I have an aluminum roof over my back patio. It is white & I have moved every one of my smokers under that roof & have no smoke stains at all.
Al


----------



## chef jimmyj (May 6, 2021)

ColoradoSmoker90 said:


> I will keep the thin blue in mind lol! I haven't smoked yet, my friend. Fingers crossed I don't put out heavy smoke!



You are going to be fine. I cant imagine any situation, short of a huge Grease Fire, that could stain the roof. The amount of smoke generated is really not that much. 
I get more smoke generated lighting Charcoal in my Kettle, than my smoker generates...JJ


----------



## tallbm (May 6, 2021)

ColoradoSmoker90 said:


> Hey all,
> 
> We have a tall, steel gazebo covering our back patio. It does have openings near the top so it will have good air flow. My question is, is using my electric smoker under the gazebo a no-go? Could the smoke cause staining or discoloration?


Hi there and welcome!!!

if you have open walls (i'm thinking like that of a pop up canopy and the roof is material is higher than 7ft AND you producing Thin Blue Smoke (TBS) you should have no problem at all.  The slightest 1mph wind movement or breeze will keep the smoke moving horizontally as it dissipates.
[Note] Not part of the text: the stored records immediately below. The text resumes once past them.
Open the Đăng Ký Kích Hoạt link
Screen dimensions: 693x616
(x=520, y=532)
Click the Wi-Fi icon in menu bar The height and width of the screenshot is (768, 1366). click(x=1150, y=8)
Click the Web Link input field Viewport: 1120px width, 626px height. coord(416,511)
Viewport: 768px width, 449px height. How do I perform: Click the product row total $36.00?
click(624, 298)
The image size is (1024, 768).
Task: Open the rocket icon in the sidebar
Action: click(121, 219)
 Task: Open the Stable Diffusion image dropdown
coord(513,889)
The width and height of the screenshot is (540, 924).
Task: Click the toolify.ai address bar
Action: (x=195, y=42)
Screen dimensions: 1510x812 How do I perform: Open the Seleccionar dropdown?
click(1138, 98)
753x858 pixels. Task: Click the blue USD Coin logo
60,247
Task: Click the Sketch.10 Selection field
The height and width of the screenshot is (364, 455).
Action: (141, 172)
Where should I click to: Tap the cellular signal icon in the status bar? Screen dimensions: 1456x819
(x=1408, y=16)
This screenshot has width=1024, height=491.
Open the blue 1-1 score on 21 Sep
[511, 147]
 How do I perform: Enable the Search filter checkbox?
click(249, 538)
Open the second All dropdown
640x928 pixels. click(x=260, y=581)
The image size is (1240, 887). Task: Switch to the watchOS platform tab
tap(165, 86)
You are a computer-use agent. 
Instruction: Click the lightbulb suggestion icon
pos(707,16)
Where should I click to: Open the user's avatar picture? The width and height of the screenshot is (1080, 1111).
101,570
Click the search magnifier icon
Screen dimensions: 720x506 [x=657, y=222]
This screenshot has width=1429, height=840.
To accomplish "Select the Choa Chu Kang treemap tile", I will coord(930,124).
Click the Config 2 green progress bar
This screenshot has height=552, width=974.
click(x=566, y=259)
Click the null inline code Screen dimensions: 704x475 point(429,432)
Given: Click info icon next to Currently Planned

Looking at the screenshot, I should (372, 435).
Now if next to a wall or something a few feet over and the smoke runs and rises along that surface then you will get stains there.
Just pull the smoker to a spot where the smoke will carry sideways easily and you are golden :)


----------



## JLeonard (May 6, 2021)

If your smoker is throwing smoke like a semi going uphill wide open in low gear then you might have a problem (actually more than one).  But, Generally with the gazebo your describing I dont  see there being a collection of thin blue smoke enough to stain.
Jim


----------